Он вглядывается в Нору, испытывая к ней антропологический интерес. Зима близится, нет печки, мерзнут, она беременеет, он выписывает литературу по эмбриологии, обеспокоен, они распишутся 19 лет спустя.
Переезжают к его сослуживцу по Берлицу – итальянцу Франчини, живут вчетвером, комнатка гостевая, чуть теплей, улица Медулинска, 7 (теперь 1).
Медулинска? – переспрашивает меня старик. Дайте подумать. Сел на придорожный столб, смолк, уронил голову.
Медулинска – там, говорит женщина, и налево потом. И рукой показывает направо.
Темнеет уже, нахожу этот дом, он стоит на развязке дорог, все вокруг снесено, только он и остался. Вернее, не дом, а развалины. Одноэтажным был. Балки висят, проемы сквозят, лестница у стены – в никуда, в дыру в потолке.
А он немного даже поправился, усы отпустил. Пиджак и брюки от разных костюмов, трость в руке. Денди! Только зубы подводят, но починил – три, на которые денег хватило. И пианино арендовал, играет, поет вечерами. Берет уроки тосканского у Франчини в обмен на дублинский диалект. (Быть не может, изумлялся своим ошибкам, я учился у Данте!) Ну да, говорит Франчини, он изъяснялся на мертвом языке, ставшем живым после присоединения к Вавилону местного волапюка этого захолустья.
Хожу по руинам, фотографирую. Кухонка, туалет… Старая кладка, пару веков, не меньше. Вот и герб уцелел над входом, едва различимый: лавка какого-то мясника, 1897…
Значит, лавка, туши висят, а над ними – на бывшем втором – две комнаты, где ютятся они вчетвером. Может, я тут последний я, кто видит…

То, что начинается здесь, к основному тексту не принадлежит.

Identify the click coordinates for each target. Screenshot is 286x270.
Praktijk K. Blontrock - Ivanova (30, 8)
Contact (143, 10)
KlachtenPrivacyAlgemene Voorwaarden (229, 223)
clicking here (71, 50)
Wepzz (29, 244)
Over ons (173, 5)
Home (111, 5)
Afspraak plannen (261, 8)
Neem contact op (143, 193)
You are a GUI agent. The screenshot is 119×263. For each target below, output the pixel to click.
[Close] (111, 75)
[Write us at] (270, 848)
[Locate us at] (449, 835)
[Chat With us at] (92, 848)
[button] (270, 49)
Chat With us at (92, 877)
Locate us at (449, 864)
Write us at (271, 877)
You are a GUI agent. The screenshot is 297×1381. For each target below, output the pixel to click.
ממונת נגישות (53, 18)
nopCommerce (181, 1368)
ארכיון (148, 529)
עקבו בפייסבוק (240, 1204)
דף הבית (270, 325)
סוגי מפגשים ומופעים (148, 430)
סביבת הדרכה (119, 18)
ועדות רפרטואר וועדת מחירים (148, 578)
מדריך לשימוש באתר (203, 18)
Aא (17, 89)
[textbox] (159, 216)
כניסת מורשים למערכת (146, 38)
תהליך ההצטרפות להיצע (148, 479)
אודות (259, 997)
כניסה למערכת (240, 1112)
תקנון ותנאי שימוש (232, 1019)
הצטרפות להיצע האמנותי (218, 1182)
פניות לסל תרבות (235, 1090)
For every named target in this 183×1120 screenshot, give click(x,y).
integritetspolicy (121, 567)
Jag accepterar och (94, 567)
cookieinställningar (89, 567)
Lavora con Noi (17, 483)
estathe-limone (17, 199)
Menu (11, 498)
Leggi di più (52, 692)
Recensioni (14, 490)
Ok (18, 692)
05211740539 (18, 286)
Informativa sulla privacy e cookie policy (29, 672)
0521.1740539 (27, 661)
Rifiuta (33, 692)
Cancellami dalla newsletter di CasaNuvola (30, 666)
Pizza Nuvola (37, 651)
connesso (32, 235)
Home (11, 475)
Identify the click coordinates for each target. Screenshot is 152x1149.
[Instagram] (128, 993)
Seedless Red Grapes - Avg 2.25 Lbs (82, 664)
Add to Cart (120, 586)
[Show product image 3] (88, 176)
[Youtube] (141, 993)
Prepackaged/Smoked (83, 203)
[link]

Нет, вон в проеме фигура, наблюдает за мной. Треники, куртка, калоши спортивные на зеленой шнуровке. Чем, говорит, помочь?
Маклером оказался. Здесь родился, на этой улице, живет за углом.
Нет, говорит, вряд ли, тут путаница с номерами.
Школа Берлица? Да, говорит, я продал ее в прошлом году – в частные руки. Будет гостиница. Подожди, сейчас позвоню жене, она по-английски лучше…
Через минуту вышла. Ива, – протянула руку, тоненькое запястье. Туфли-лодочки, платье-тельняшка в облипку.
Я и не сразу заметил: девочка у нее в животе. Только когда уже шли по улице и рассказывал о беременности Норы при переезде к Франчини на Медулинску. Сказал, и вдруг почему-то скользнул взглядом. Она улыбнулась, перехватив. Девочка.
Длинная унылая земля, пишет Джойс, населенная безграмотными славянами, носящими красные шапочки и колоссальные штаны. Но хорошо ему здесь, в этой «военно-морской Сибири».
Если что-то и сохранилось, говорит Ивика, муж Ивы, то скорее всего – вон тот розовый дом, там могли они жить, теперь это другая улица, а раньше была Медулинска, 7. До свиданья.
От них еще мейл придет наутро с выписками на хорватском. И что-то о светопредставлении некого местного Кристо – в полночь у моря.
В полночь, запруживая улицы, весь город на набережной – тысячи, с детьми на плечах, ждут, вглядываясь в сторону грузового порта. И вот они вдруг вспыхнули во тьме – портовые краны, протеи-иллюминаты, воздетые из пучин, меняют цвета, переливаясь, меняя кожу и пританцовывая, и что-то меж ними там дивное происходит, ископаемое, под тоненькою Луной, и Моцарт звучит над городом, над морем, над притихшей толпой. А за спиной – Арена, вслушивается воронкой. И где-то во тьме – острова Бриуни, и Тито объезжает владенья на своем слоне…
А наутро Франчини стучится в дверь: в городе, говорят, обнаружена шпионская сеть, распоряжение – всех иностранцев выселить в 24 часа. Они собирают вещи, переезжают в Триест. Мария, подрагивая заячьей губой, машет им вслед с веранды «Уликса».